* _What you need to do_:
Tally the lines in the data below that contain the string "should", treating uppercase and lowercase as different, and reply with only that number.

* _Material provided_:
begin

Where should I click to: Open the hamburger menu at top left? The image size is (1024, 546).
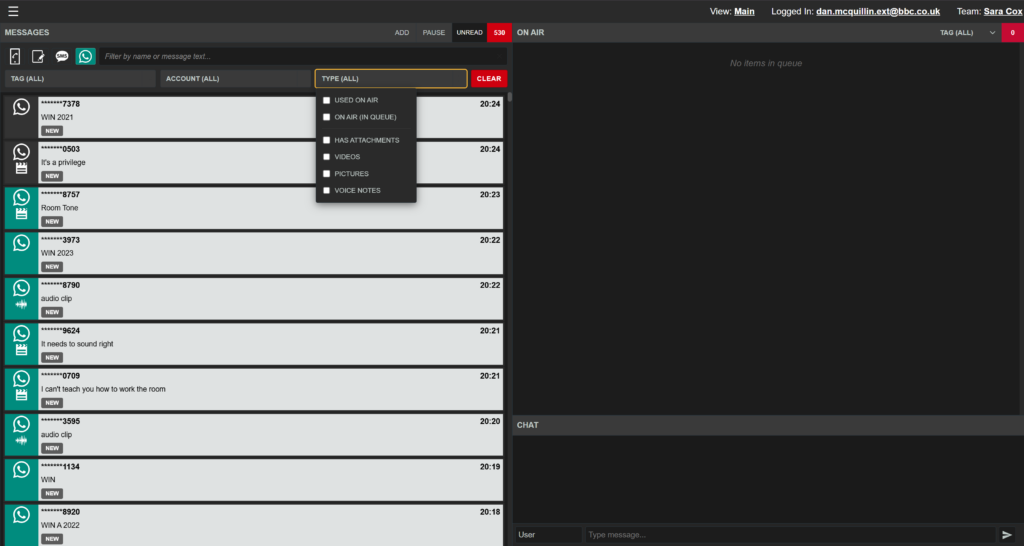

end
begin

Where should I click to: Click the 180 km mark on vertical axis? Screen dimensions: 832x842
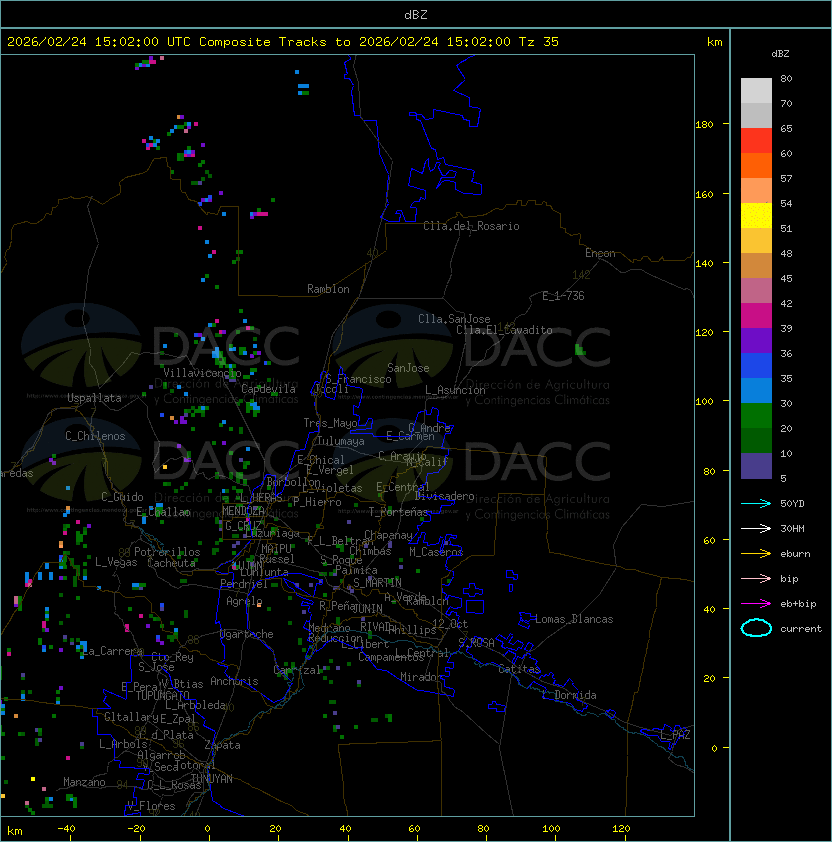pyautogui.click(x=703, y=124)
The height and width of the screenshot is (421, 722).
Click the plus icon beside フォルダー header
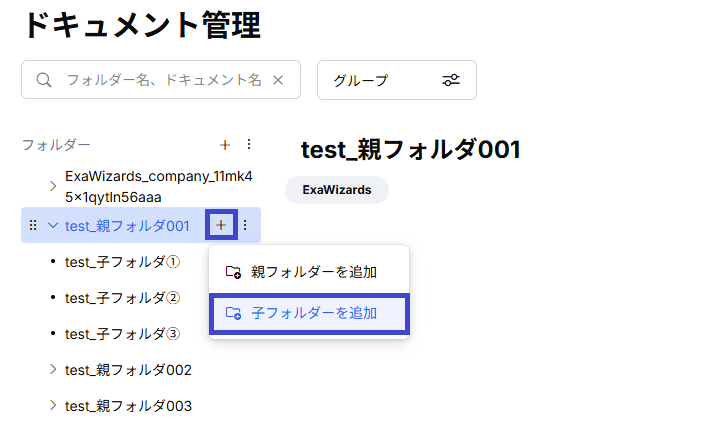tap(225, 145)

end

* _Solution_:
2